Thursday, April 24, 2008

beautiful day


tuesday was a really beautiful day... it was jus wonderful.. got to see and find out new things.. things i never thought that will happen to me and things i never thought i could experience.. it was just so nice.. hopefully it lasts long enough.. a sad beggining with a great ending.. why does the day have to end so fast... :'(

coming to another topic, shanker and i have started talking again.. kinda missed the times we used to have... just sitting near my block and rotting and just talk about stuff.. i missed them.. heehee

hmmm what else.. oh ya i have FINALLY finished my first entry of my logbook... haha feel so relieved... its like a burden off me.. but the sad part is that there is more, much more to come.. haizz.. so sad..

Monday, April 14, 2008

WHY??? WHY ME!?!?!?


haizz.. well finally today i told him what i really felt and the good thing which is not really a good thing is that he felt the same way about the while situation. after so friggin long, when i think that hey finally something good is happening, something really bad just follows it... i don't get it.. why? why the hell does it have to me who is going through fucked up situations like this... i am very afraid the same thing that happened a few years back is gonna happen again.

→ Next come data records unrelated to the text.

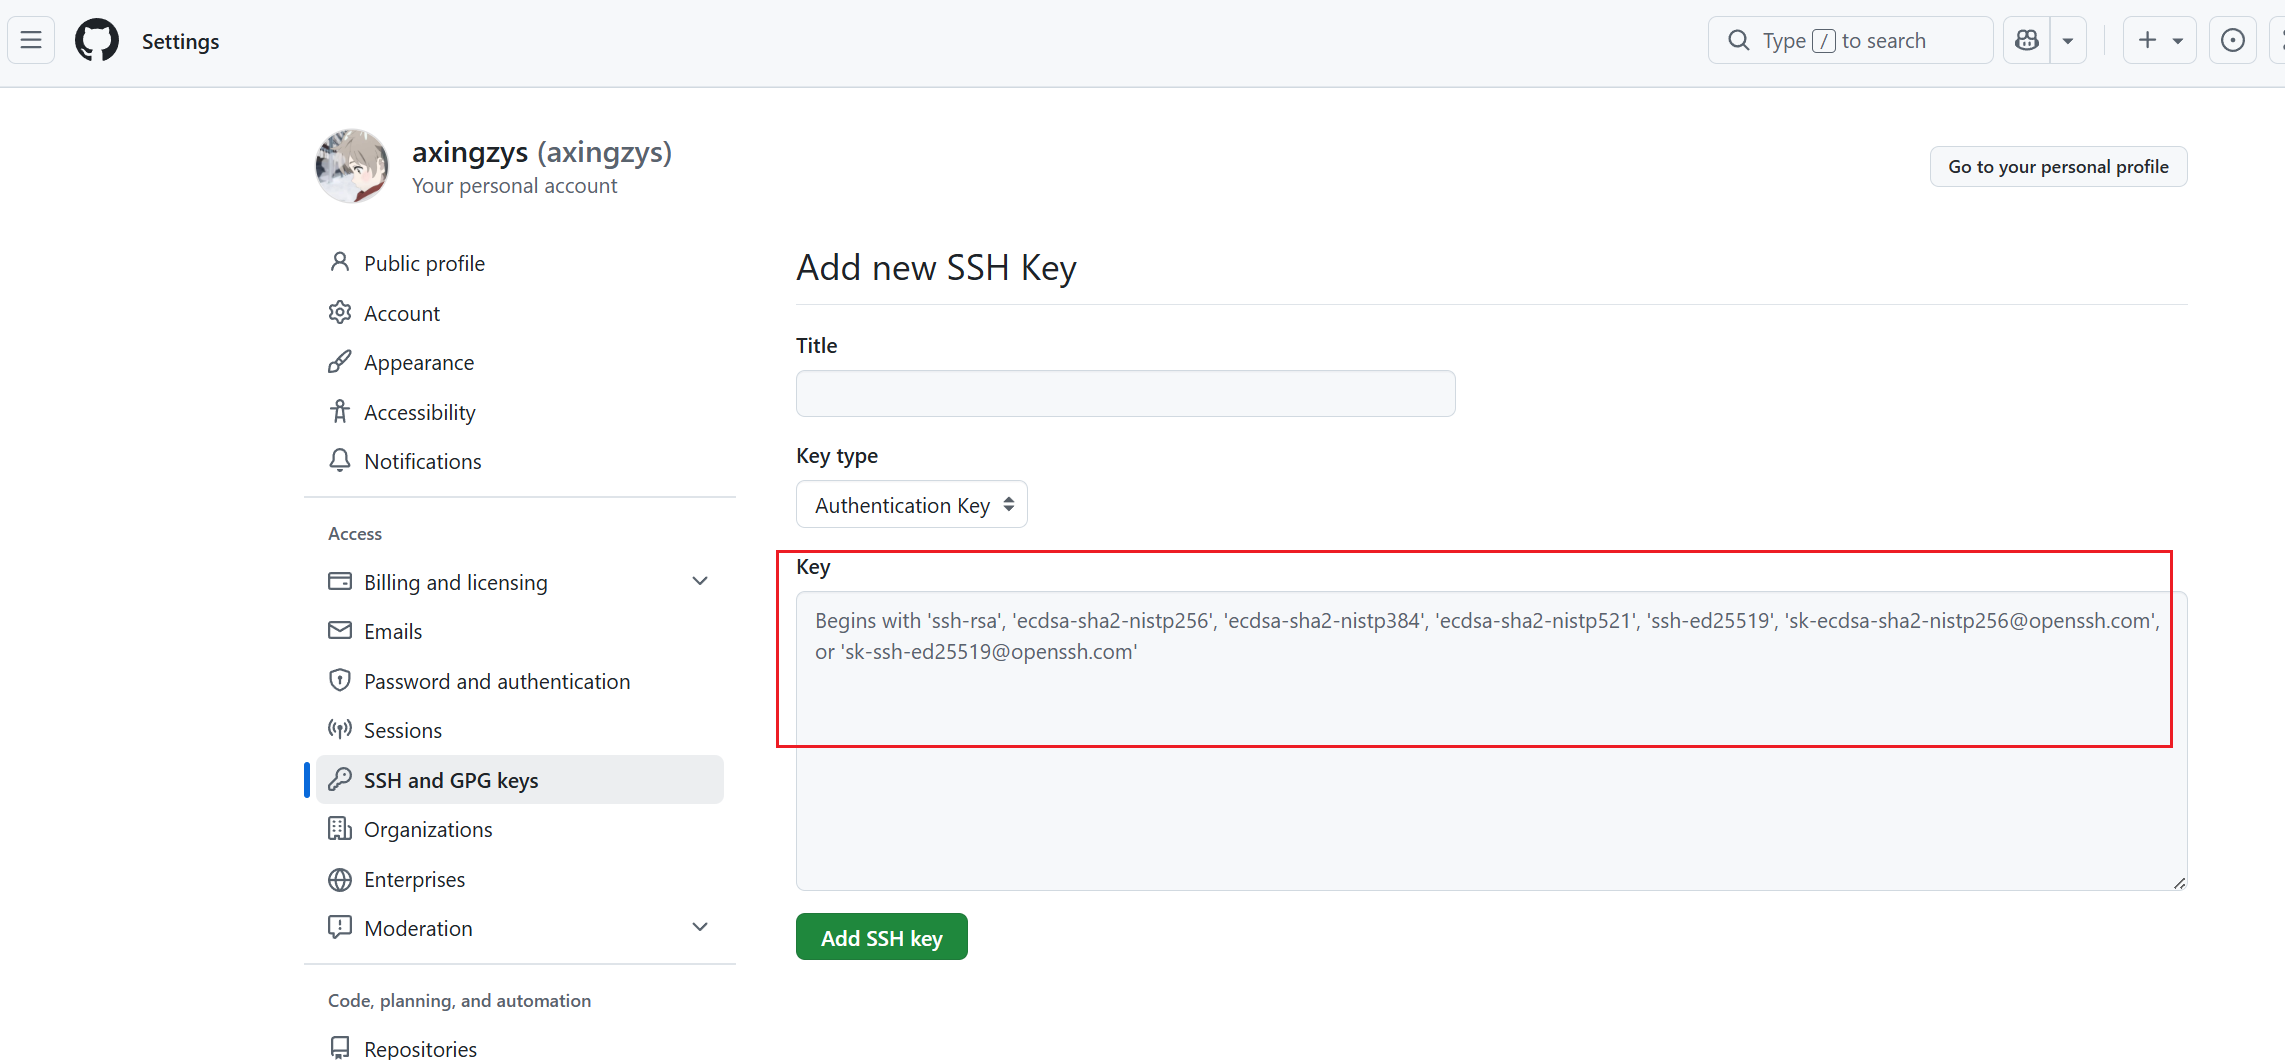The image size is (2285, 1060).
Task: Open Appearance settings page
Action: [418, 362]
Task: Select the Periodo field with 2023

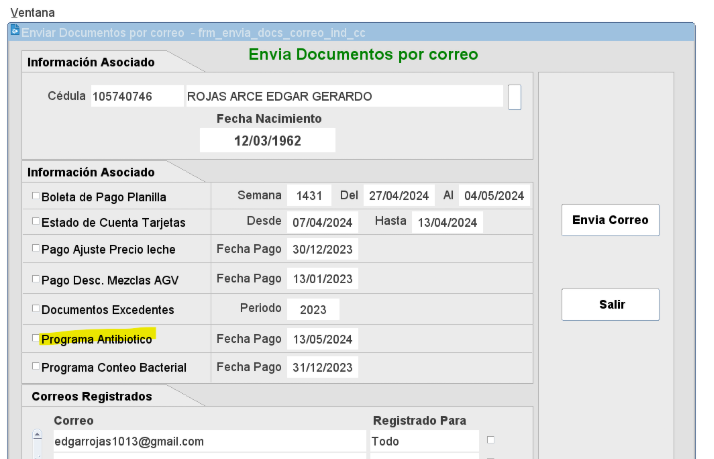Action: [312, 310]
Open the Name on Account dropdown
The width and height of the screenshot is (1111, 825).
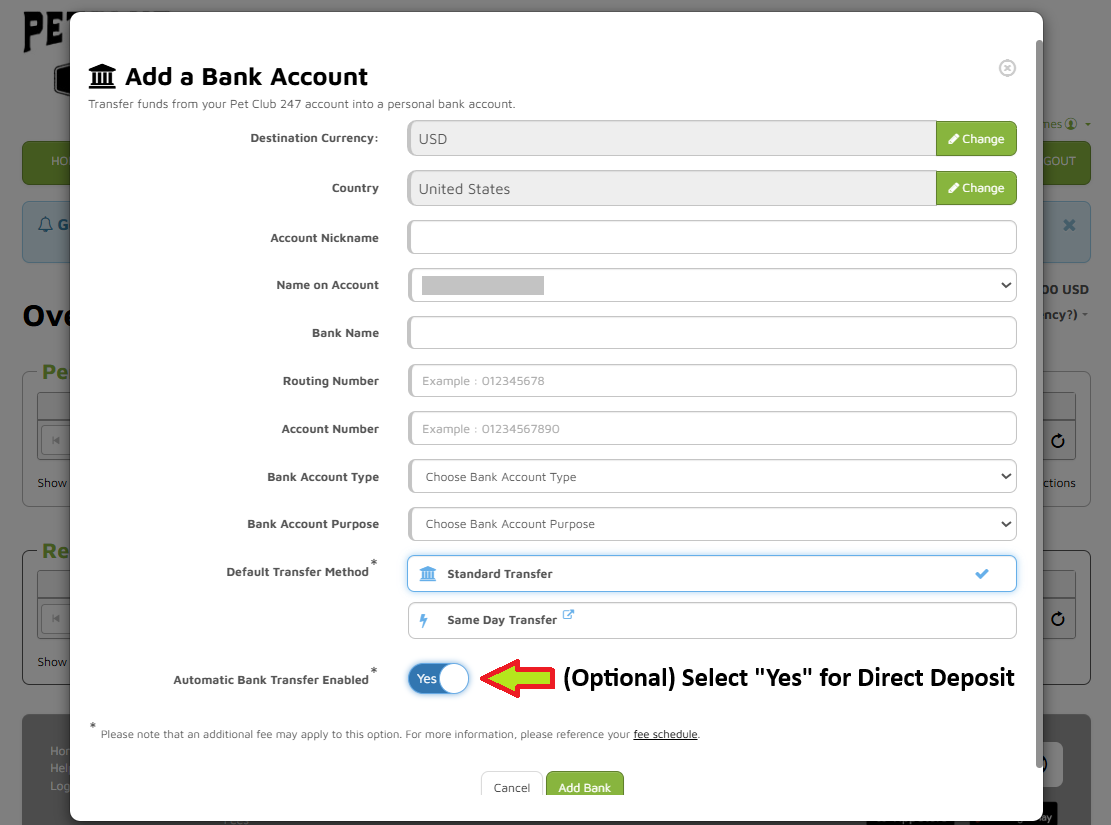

i don want the same thing to happen again. i seriously don't.. i don't think i will be able to take it this time... i am feeling so fucked up right now.. seriously, i don't think this is gonna work out.. i really don't.. someone is bound to get hurt and i don't want it to be him because of our selfishness... its just not right.. it was not his fault.. i know what he did to haruna was really wrong but after knowing what he is acting this way.. i am feeling even more fucked up than before.. even before anything starts i am afraid everything might just end...

i feel as if someone just put their hand through my chest and is just squeezing my heart..

tell me how this is gonna work out.. he is your friend and is mine.. i don't know if we will ever go through with it but IF we did, how will it go about.. you tell me... i know life is not a bed of roses but why cant i just pretend it is without feeling the thorns piercing through my skin every single time i lay down hoping for some comfort and peace...

maybe we just have to forget about it and put things back to how they were before it all started... is it possible..?? somebody tell me....

Thursday, April 3, 2008

tiring day!!!

haiz.. today me and the gals had to walk around the kallang river and find out the sources of pollutants and stuff.. it was soo friggin tiring.. we walked the wrong way for abt 20 mins and had to walk back all the way again.. haha

but we decided to you know take a d -tour and hang out at some nearby mall.. hehe...
here are a few pics taken there...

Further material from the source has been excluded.